A Study Comparing the Combination of Trabectedin (YONDELIS) and DOXIL/CAELYX With DOXIL/CAELYX for the Treatment of Advanced-Relapsed Epithelial Ovarian, Primary Peritoneal, or Fallopian Tube Cancer

The purpose of this study is to assess the efficacy and safety of trabectedin+DOXIL as a third-line chemotherapy regimen (treatment) in patients with platinum-sensitive advanced-relapsed epithelial ovarian, primary peritoneal, or fallopian tube cancer who received 2 previous lines of platinum-based chemotherapy.

This is a randomized (individuals assigned to study treatment by chance), open - label (identity of assigned study drug will be known), active - controlled study in adult female patients with platinum-sensitive advanced - relapsed epithelial ovarian, primary peritoneal, or fallopian tube cancer who received 2 previous lines of platinum - based chemotherapy. Approximately 670 participants will be enrolled. Patients will be stratified by 4 criteria defined in the protocol and randomly assigned in a 1:1 ratio to the trabectedin+DOXIL combination therapy group (Arm A) or to the DOXIL (pegylated liposomal doxorubicin) monotherapy group (Arm B). During the treatment phase, patients will receive study drug infusions according to 21 - day cycles in Arm A and 28 - day cycles in Arm B. Treatment will continue until the occurrence of disease progression or unacceptable treatment toxicity, or until 2 cycles after assessment of a complete response (CR).
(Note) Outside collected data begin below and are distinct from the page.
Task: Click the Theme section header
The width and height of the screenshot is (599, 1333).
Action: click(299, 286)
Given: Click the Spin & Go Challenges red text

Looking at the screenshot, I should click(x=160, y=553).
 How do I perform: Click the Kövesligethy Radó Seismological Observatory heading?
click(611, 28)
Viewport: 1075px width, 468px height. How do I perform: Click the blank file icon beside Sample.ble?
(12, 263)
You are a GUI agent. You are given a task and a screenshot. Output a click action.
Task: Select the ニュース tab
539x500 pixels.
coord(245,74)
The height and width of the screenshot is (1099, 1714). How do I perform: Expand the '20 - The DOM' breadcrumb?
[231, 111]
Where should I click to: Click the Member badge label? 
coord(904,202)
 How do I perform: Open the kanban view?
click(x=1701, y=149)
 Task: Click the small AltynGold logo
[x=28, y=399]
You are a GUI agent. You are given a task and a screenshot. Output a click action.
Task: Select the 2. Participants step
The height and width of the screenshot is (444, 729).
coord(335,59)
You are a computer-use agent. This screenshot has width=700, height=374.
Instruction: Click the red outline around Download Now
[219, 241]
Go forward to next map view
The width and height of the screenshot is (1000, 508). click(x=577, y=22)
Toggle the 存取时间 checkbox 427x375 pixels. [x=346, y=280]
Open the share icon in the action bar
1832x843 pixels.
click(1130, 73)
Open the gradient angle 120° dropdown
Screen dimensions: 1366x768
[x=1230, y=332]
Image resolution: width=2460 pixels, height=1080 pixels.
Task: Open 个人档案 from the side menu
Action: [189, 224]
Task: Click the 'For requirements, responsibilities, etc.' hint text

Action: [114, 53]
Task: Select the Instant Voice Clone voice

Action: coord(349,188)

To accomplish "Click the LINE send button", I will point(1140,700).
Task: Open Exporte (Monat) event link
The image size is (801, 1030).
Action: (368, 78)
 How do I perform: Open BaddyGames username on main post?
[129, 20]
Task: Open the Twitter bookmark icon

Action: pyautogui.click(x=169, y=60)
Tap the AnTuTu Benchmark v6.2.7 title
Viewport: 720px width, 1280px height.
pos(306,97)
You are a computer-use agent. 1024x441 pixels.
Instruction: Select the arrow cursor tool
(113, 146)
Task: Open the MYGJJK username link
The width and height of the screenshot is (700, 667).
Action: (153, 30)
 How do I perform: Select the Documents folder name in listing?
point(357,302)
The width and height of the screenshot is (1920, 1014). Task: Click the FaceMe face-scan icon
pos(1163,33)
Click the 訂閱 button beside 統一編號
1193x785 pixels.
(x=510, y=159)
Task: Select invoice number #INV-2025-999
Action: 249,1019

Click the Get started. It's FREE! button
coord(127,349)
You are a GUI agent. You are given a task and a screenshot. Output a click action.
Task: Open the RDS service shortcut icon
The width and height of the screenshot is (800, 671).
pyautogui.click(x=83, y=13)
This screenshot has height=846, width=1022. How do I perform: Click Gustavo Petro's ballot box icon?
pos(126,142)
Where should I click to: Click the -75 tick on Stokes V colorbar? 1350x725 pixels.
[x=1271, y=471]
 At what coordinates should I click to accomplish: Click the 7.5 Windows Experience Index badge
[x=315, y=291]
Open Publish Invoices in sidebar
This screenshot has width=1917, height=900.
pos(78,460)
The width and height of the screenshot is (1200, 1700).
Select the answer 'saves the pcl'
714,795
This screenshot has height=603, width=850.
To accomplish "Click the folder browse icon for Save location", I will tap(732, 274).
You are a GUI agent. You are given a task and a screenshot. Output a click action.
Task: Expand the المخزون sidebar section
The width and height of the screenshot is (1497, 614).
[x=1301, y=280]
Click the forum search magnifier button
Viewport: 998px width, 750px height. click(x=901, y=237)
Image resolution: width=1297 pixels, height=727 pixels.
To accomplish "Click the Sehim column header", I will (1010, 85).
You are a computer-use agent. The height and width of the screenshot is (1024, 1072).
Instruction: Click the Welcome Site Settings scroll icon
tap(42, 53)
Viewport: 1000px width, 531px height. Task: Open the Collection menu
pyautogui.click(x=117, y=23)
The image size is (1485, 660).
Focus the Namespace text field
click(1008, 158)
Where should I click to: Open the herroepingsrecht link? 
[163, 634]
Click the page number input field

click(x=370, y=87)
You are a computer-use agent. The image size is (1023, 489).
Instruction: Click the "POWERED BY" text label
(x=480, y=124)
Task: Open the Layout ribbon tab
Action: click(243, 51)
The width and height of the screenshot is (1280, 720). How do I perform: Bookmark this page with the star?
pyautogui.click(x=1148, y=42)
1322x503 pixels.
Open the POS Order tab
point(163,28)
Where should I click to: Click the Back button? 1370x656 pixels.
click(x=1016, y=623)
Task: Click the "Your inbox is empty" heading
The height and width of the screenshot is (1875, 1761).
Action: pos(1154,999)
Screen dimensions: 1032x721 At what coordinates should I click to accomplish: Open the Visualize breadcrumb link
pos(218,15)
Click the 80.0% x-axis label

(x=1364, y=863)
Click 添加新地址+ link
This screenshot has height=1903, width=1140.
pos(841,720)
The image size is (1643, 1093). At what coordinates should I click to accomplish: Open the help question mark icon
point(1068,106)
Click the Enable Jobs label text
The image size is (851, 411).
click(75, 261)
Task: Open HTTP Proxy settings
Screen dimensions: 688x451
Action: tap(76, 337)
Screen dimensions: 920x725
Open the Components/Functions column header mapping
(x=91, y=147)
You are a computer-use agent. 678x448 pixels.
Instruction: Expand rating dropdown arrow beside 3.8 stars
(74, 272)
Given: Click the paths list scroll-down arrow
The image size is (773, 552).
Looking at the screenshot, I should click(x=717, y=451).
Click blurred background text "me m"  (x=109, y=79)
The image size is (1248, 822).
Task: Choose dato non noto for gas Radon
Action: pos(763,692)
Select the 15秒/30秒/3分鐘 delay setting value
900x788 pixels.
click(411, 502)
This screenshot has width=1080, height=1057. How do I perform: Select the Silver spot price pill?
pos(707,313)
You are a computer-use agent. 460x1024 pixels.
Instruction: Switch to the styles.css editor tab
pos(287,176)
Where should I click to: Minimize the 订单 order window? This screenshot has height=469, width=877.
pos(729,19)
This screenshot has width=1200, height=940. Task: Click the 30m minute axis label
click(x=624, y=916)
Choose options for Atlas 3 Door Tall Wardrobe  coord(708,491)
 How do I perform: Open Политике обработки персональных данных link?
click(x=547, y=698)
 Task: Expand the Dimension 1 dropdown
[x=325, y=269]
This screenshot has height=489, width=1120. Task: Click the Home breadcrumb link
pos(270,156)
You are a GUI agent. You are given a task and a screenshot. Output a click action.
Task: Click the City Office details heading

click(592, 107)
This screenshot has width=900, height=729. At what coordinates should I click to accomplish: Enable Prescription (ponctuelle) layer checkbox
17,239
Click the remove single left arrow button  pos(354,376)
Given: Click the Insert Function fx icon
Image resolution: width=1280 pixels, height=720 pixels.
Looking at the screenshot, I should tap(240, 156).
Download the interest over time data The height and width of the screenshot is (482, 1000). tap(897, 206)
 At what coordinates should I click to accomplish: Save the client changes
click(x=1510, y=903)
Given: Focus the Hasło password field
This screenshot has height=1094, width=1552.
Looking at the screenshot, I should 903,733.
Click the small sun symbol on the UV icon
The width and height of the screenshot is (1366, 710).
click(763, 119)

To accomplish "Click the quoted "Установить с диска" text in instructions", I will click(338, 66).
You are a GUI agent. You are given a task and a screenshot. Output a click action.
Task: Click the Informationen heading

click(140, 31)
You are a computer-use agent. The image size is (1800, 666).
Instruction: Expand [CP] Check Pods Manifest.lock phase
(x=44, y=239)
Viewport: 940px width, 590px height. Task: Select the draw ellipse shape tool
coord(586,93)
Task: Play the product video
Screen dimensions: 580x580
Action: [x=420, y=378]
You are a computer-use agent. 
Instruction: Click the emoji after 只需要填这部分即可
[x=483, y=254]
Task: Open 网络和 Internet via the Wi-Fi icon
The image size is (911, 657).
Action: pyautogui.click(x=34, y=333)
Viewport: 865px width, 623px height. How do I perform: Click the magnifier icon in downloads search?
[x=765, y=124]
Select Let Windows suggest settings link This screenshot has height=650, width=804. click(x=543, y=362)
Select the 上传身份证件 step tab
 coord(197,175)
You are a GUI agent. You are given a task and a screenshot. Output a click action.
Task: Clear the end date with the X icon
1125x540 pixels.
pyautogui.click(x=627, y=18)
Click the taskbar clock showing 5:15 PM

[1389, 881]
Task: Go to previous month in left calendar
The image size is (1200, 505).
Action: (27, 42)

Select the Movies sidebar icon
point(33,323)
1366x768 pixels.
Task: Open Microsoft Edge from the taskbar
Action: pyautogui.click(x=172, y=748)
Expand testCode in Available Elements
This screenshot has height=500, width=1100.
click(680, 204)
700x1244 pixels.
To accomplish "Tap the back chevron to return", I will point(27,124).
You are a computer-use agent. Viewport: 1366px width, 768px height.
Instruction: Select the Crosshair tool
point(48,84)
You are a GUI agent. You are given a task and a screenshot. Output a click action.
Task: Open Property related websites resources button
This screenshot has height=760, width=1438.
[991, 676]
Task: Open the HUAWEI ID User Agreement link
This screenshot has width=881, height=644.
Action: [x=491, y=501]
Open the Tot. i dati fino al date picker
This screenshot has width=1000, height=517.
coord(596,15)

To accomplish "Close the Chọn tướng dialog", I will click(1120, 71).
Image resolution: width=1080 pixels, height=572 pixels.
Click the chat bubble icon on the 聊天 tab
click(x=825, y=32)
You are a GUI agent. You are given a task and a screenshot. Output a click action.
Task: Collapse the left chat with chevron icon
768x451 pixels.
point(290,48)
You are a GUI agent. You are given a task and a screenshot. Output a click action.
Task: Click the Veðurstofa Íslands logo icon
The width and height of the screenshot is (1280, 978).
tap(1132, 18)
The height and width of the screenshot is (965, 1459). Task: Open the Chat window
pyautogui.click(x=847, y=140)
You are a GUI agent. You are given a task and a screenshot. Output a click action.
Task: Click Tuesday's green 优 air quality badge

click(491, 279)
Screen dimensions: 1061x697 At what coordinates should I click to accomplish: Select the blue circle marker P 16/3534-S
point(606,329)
Efficacy assessments will be evaluated using Response Evaluation Criteria in Solid Tumors. Disease assessments, including assessments for patients who discontinue treatment for reasons other than disease progression, will be performed until disease progression, the start of subsequent anticancer therapy, withdrawal of consent, or the clinical cutoff date. Collection of survival status will continue until at least 514 deaths have been observed or until the clinical data cutoff date. Serial pharmacokinetic (PK) samples will be collected in a subset of patients who voluntarily consent to the PK portion of the study. Safety will be monitored throughout the study. An interim analysis of overall survival (OS) will be performed after approximately 308 participants have died. The final analysis of OS will occur when approximately 514 deaths have been observed or until the clinical cutoff date. As of Amendment 6, no new participants will be randomized to study treatment, and treatment with trabectedin should be immediately discontinued for participants assigned to Arm A (trabectedin+DOXIL). All study participants (Arm A or Arm B) currently on study who, in the opinion of the investigator, are deriving clinical benefit may continue treatment with single-agent DOXIL as per the local standard of care.